EMI's DRM-free catalog will be for sale on iTunes in May, with other digital retailers following thereafter. Nicoli said that EMI will continue to use DRM with other business models like subscriptions, which charge customers a monthly fee in exchange for unlimited rental access with restrictions on CD burning and transfers to portable devices.
Jobs and Nicoli emphasized the improved sound quality for the DRM-free versions, which will remain encoded in Apple's AAC format, which has the sound quality of the original master recording, but will not be copyright protected in Apple's Fairplay DRM.
The DRM-laden, 99-cent songs will sit alongside the DRM-free, $1.29 songs in iTunes. Consumers will have the ability to upgrade their standard versions by simply paying the difference.
DRM--or digital rights management--has been the central issue in digital music for several years. The labels have insisted that any music sold legally on digital stores like iTunes or Napster have technology attached to it that restricts what a user can do with the music, such as limiting the number of times it can be burned onto a CD.
But within the past year, support for DRM has begun to erode, with digital retailers, label honchos, and several European governments criticizing DRM's effect on music sales. The argument largely centers on the issue of interoperability, or the fact that several digital retailers like iTunes have their own, proprietary DRM that doesn't work with competitors. For example, DRM music bought on iTunes won't play on any MP3 player but an iPod.
The DRM issue took on a new light in February, when Jobs issued an 1,800-word online manifesto in which he vowed that Apple would "wholeheartedly" embrace a DRM-free world. EMI, meanwhile, had been testing sales of DRM-free MP3s with artists like Norah Jones, Relient K, and Lily Allen.

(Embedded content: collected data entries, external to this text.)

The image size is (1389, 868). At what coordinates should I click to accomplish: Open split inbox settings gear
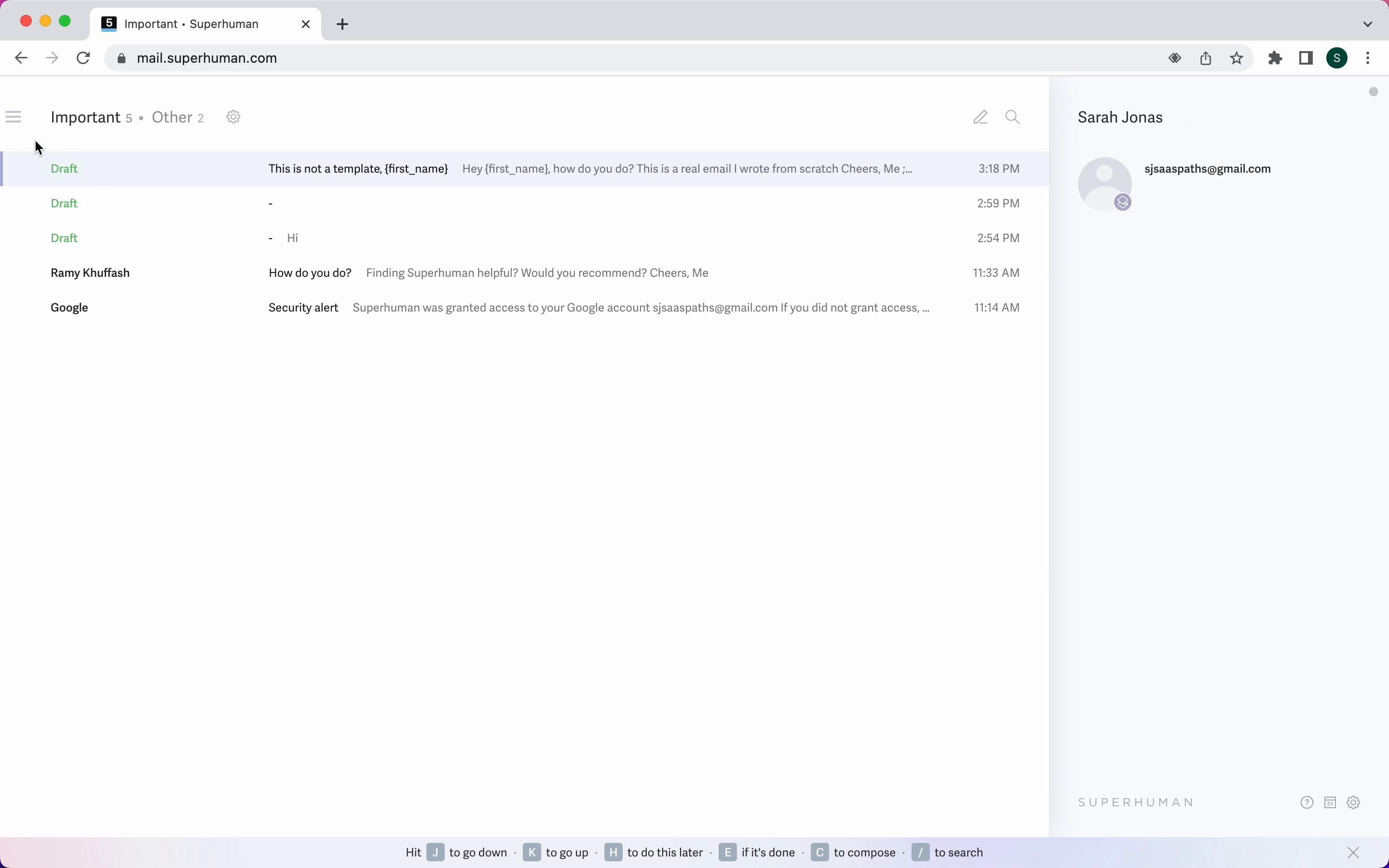233,117
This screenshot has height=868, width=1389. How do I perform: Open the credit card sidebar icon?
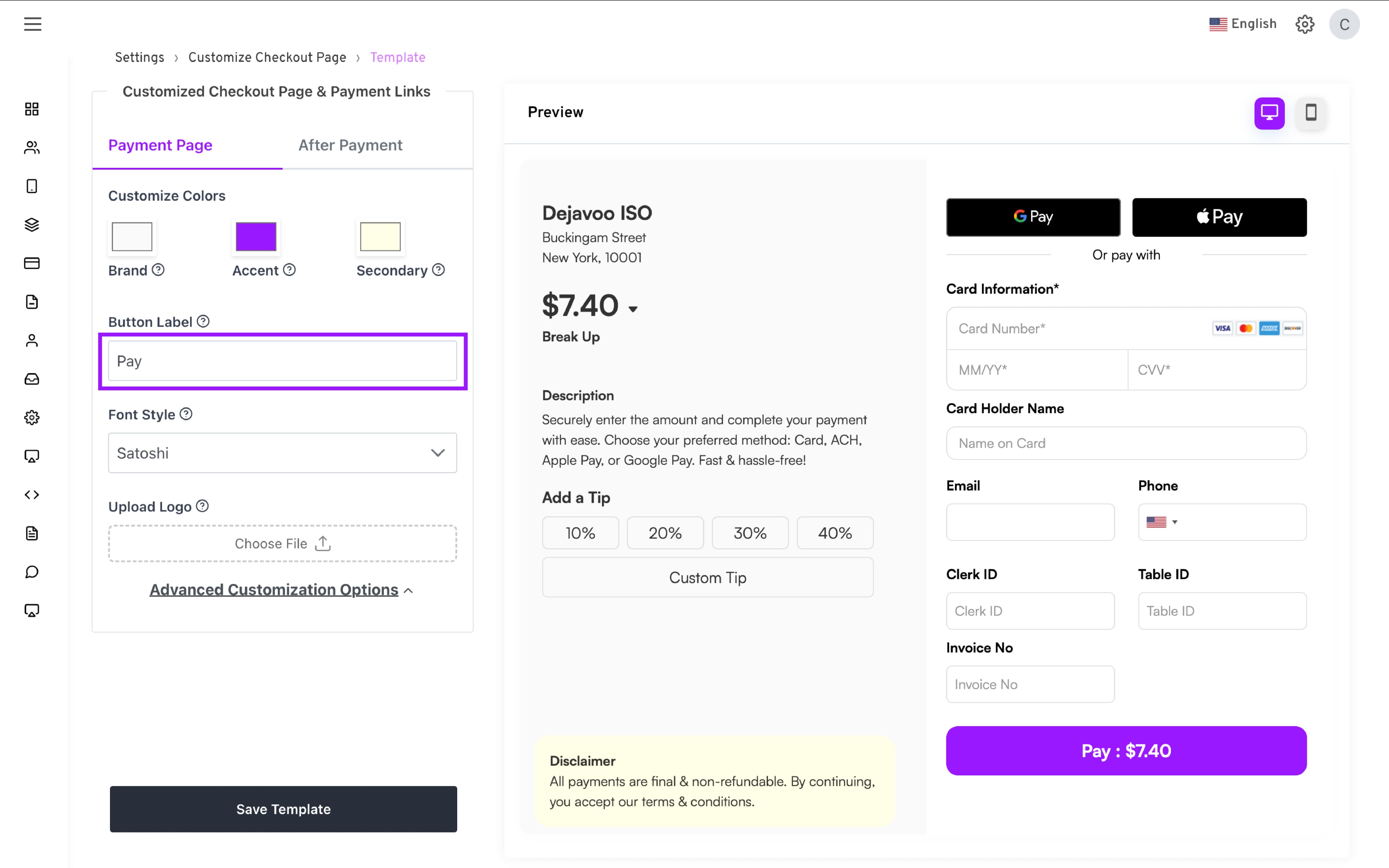pos(32,263)
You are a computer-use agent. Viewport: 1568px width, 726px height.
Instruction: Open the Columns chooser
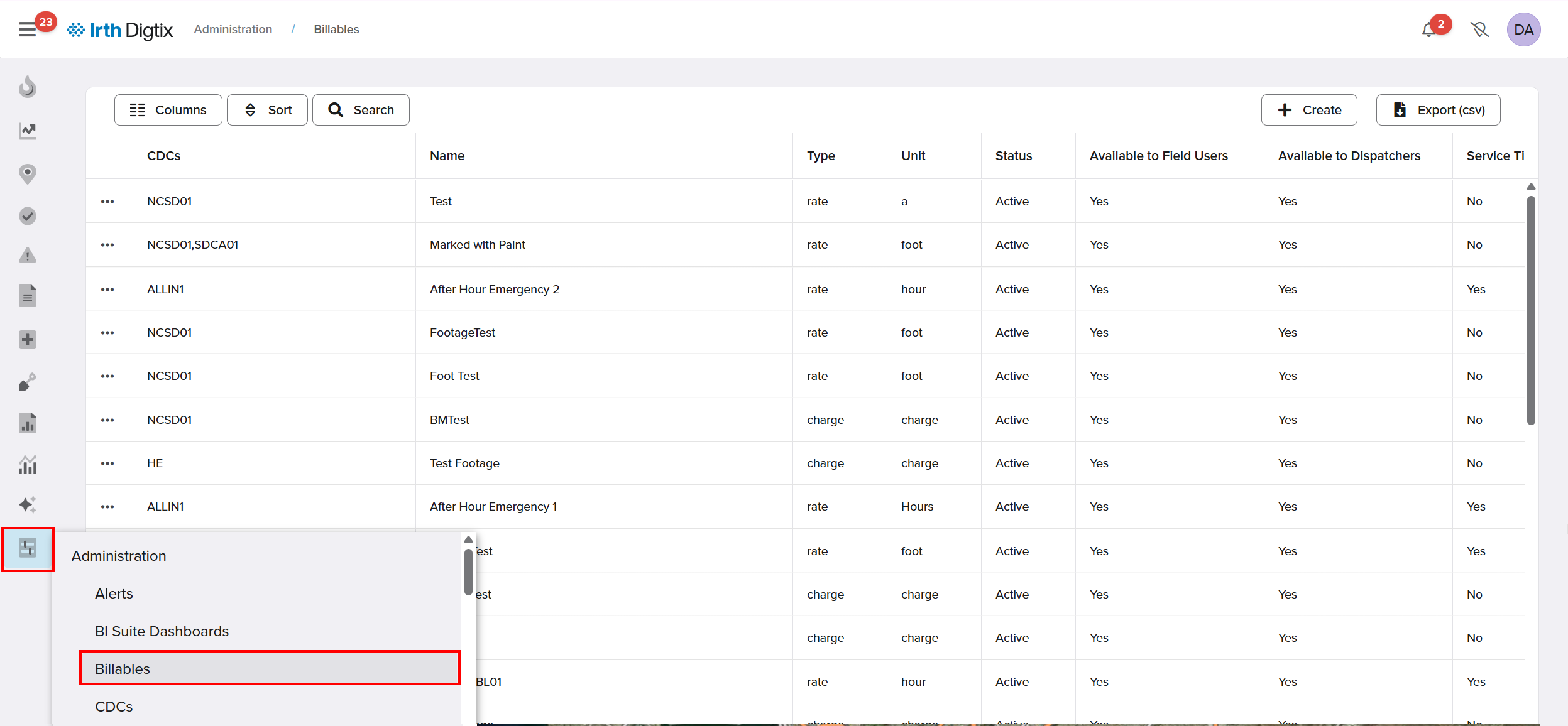click(168, 110)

In making the announcement, Jobs hinted that EMI wouldn't be the only major label to make such a major move.
"We think our customers are going to love this, and we expect to offer more than half of the songs on iTunes in DRM-free versions by the end of this year," Jobs said.

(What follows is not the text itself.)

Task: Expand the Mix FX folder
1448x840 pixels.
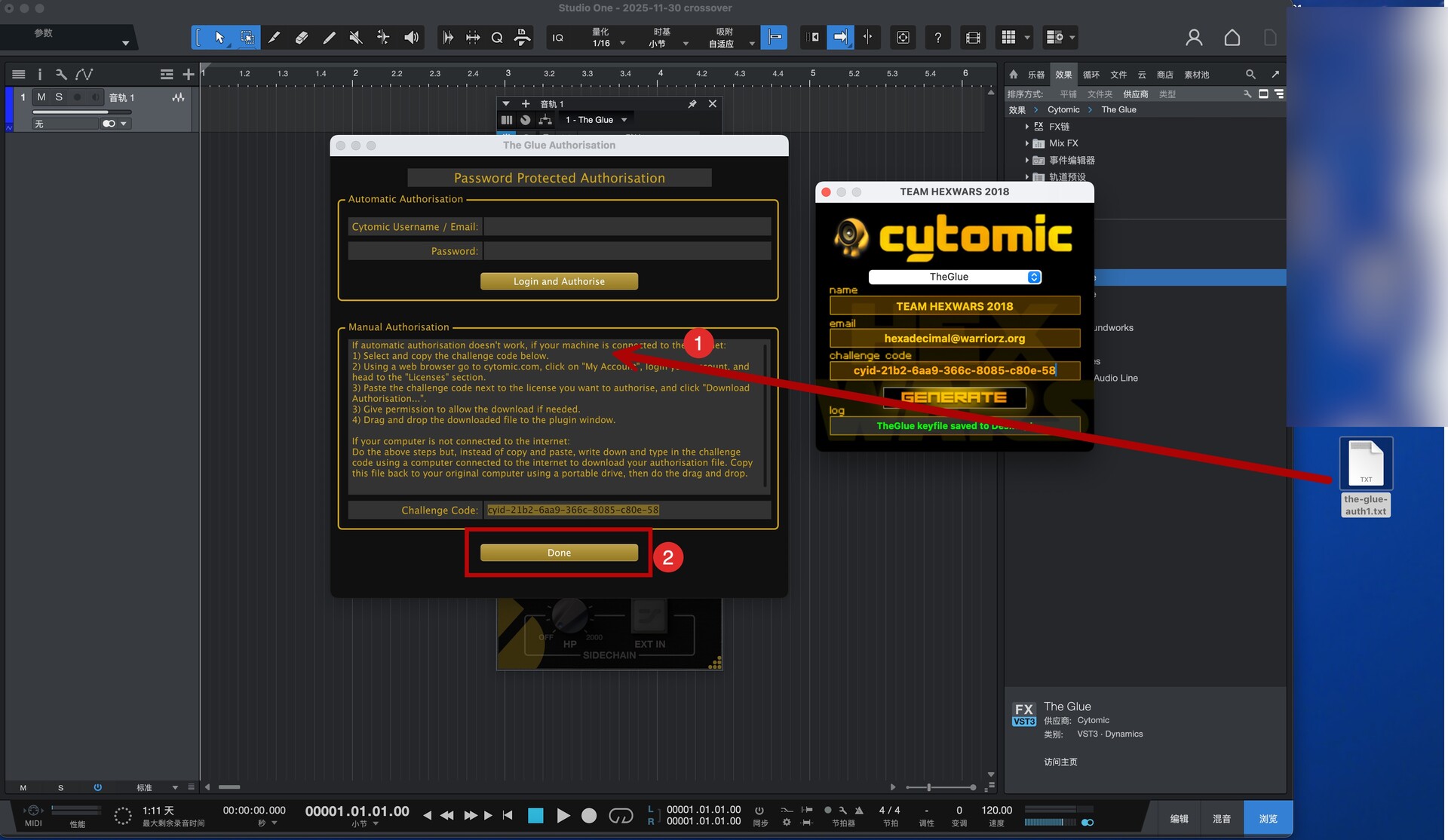Action: click(1026, 143)
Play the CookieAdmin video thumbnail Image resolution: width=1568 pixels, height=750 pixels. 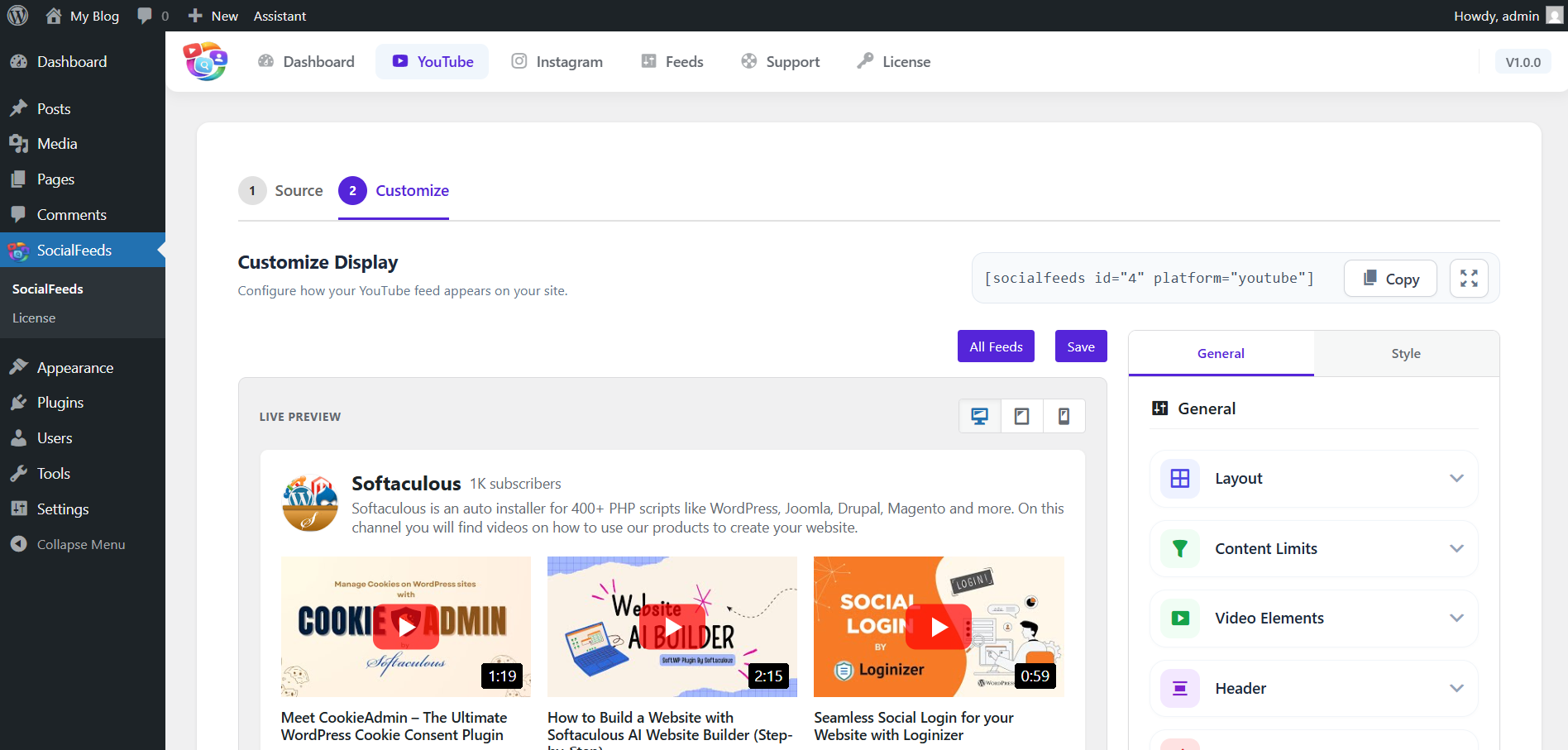tap(405, 627)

Whether or not the other labels will follow EMI is open for debate. After Jobs' manifesto, Warner Music Group CEO Edgar Bronfman Jr. called Jobs' proposal "completely without logic or merit" and said his company was committed to the continued use of DRM in the same way that software makers and film studios safeguard their intellectual property.
Much of the speculation surrounding today's announcement centered on whether or not the Beatles would finally make their music available for sale digitally.
Blur frontman and Gorillaz mastermind Damon Albarn's latest project, The Good, the Bad & the Queen served as the launch artist for the project, and performed two songs at the press conference. Two of the band's songs will be available DRM-free from some online retailers today.